L'explication de différences de genre plus grandes dans les sociétés égalitaires par rapport aux sociétés égalitaires peut aussi être toute autre (Guimond et al., 2013). En effet, en référence aux Théories de la Comparaison sociale (Festinger, 1954) et de l'Identité Sociale (Tajfel & Turner, 1986), les cibles de comparaison ne sont pas les mêmes selon la culture d'origine. Dans les sociétés égalitaires, ou « modernes », les comparaisons intergroupes sont possibles alors que dans les sociétés inégalitaires, dites traditionnelles, les comparaisons intergroupes sont plus rares, elles sont plus intragroupes, à l'intérieur même des groupes (Guimond et al., 2007). Comme les différences de genre sont aussi liées au concept de soi de chacun, le niveau de comparaison, intergroupe ou intragroupe, devrait influencer la construction de soi, vue comme flexible et dépendante du contexte. Cette approche spécifique se distingue donc en cela de théories de la personnalité

décrivant des caractéristiques personnologiques, génétiquement ou biologiquement construites, stables à travers le temps et peu variables selon les cultures (McCrae & Costa, 1997 ; 1999 ; 2006). Elle se différencie aussi de la Théorie des rôles sociaux car elle postule que les différences de genre dans les sociétés égalitaires ne sont pas infimes mais élargies, au contraire des sociétés plus traditionnelles où les différences de genre sont perçues comme faibles (Costa et al., 2001 ; Guimond, 2008). Ces données sont étayées avec des recherches mesurant l'individualisme et le collectivisme des états-nations selon le degré de pouvoir distant (Hofstede, 1980) ou le développement économique issu d'indices des Nations Unies (Schmitt, Realo, Voracek & Allik, 2008).
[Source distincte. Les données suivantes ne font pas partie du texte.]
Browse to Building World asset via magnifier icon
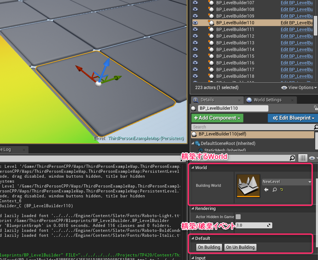 [274, 190]
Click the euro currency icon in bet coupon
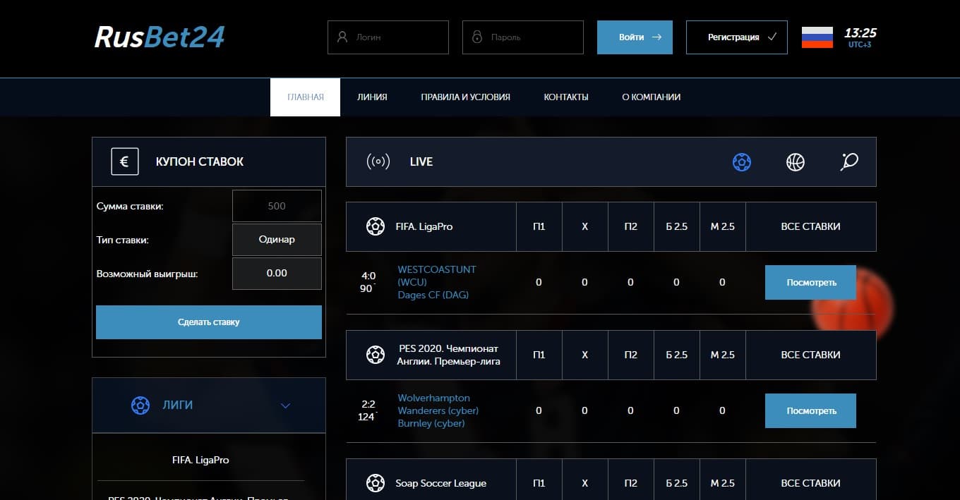The height and width of the screenshot is (500, 960). point(124,161)

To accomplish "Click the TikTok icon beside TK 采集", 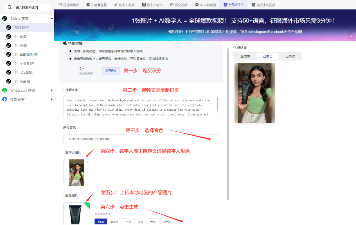I will (9, 37).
Ainsi, plus le degré de pouvoir distant est faible dans une société et plus des comparaisons intergroupes sont possibles (Guimond et al., 2007), parce que la hiérarchie sociale est plus facilement perçue comme illégitime. C'est surtout le cas dans des sociétés dites égalitaires, mais où les différences de genre sont les plus exacerbées. Dans des sociétés plus inégalitaires, les comparaisons intergroupes sont moins permises et les différences de genre beaucoup moins présentes (Watkins, Adair, Akande, Chen, Fleming, Gerong, Ismail, McInerney, Lefner, Mpofu, Regmi, Singh-Sengupta, Watson, Wondimu & Yu, 1998).

Cette pensée alternative prend donc son sens dans le changement des standards de comparaison qui affectent l'auto-évaluation. Lorsqu'une comparaison est intergroupe, les différences liées au genre sont accentuées, alors qu'une comparaison intragroupe diminue et même annihile ces différences, sur les dimensions agentiques et relationnelles du concept de soi (Guimond et al., 2006). Les filles représentent un groupe au statut social inférieur à celui des garçons (Eagly & Wood, 1982). Sur des dimensions particulières, comme les compétences perçues en mathématiques, on peut penser qu'elles devraient s'évaluer plus négativement par rapport aux garçons lorsqu'une identité sociale est saillante. Au contraire, pour un domaine scolaire considéré historiquement comme plus favorable aux filles comme par exemple les matières littéraires (Deaux, 1985), la comparaison sociale aux garçons, en fonction d'une identité sociale activée, devrait leur être plus

bénéfique. Lorsque la comparaison sociale s'effectue avec des individus d'un même groupe, il ne devrait pas y avoir de différences liées au genre.